A. D'Orazio

Polymorphisms in the Coagulation Factor VII Gene and the Risk of Myocardial Infarction

BACKGROUND High blood levels of coagulation factor VII are associated with a risk of ischemic vascular disease. Although factor VII levels may be genetically determined, the relation between genetic polymorphisms of factor VII, factor VII blood levels, and the risk of myocardial infarction has not been established. METHODS We performed a case-control study of 165 patients with familial myocardial infarction (mean [+/-SD] age, 55+/-9 years) and 225 controls without a personal or family history of cardiovascular disease (mean age, 56+/-8 years). The polymorphisms involving R353Q and hypervariable region 4 of the factor VII gene were studied. Factor VII clotting activity and antigen levels were also measured. RESULTS Patients with the QQ or H7H7 genotype had a decreased risk of myocardial infarction (odds ratios, 0.08 [95 percent confidence interval, 0.01 to 0.9] and 0.22 [95 percent confidence interval, 0.08 to 0.63], respectively).
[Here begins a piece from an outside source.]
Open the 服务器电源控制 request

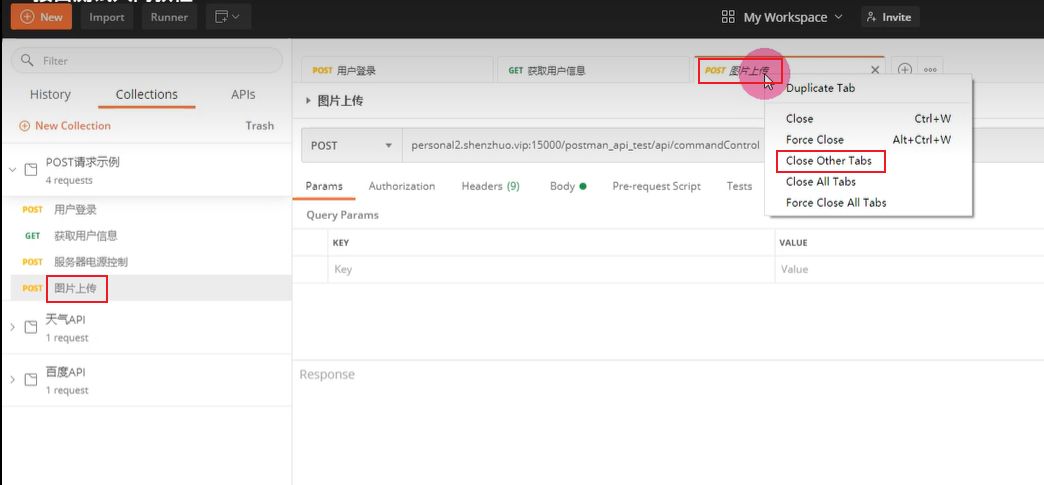tap(90, 262)
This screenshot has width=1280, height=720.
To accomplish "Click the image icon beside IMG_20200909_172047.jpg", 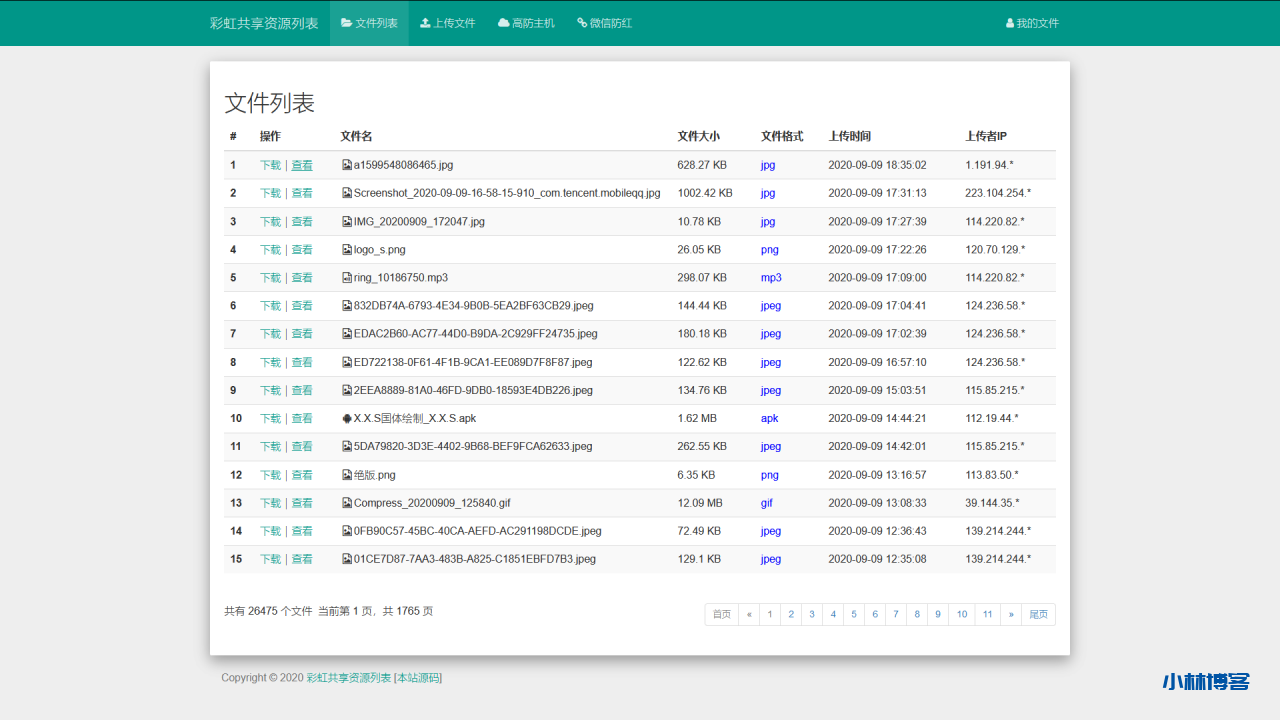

For the R353Q polymorphism, the RR genotype was associated with the highest risk, followed by the RQ genotype and then by the QQ genotype (P<0.001). For the polymorphism involving hypervariable region 4, the combined H7H5 and H6H5 genotypes were associated with the highest risk, followed in descending order by the H6H6, H6H7, and H7H7 genotypes (P<0.001). Patients with the QQ or H7H7 genotype had lower levels of both factor VII antigen and factor VII clotting activity than those with the RR or H6H6 genotype. Patients with the lowest level of factor VII clotting activity had a lower risk of myocardial infarction than those with the highest level (odds ratio, 0.13; 95 percent confidence interval, 0.05 to 0.34). CONCLUSIONS Our findings suggest that certain polymorphisms of the factor VII gene may influence the risk of myocardial infarction. It is possible that this effect may be mediated by alterations in factor VII levels.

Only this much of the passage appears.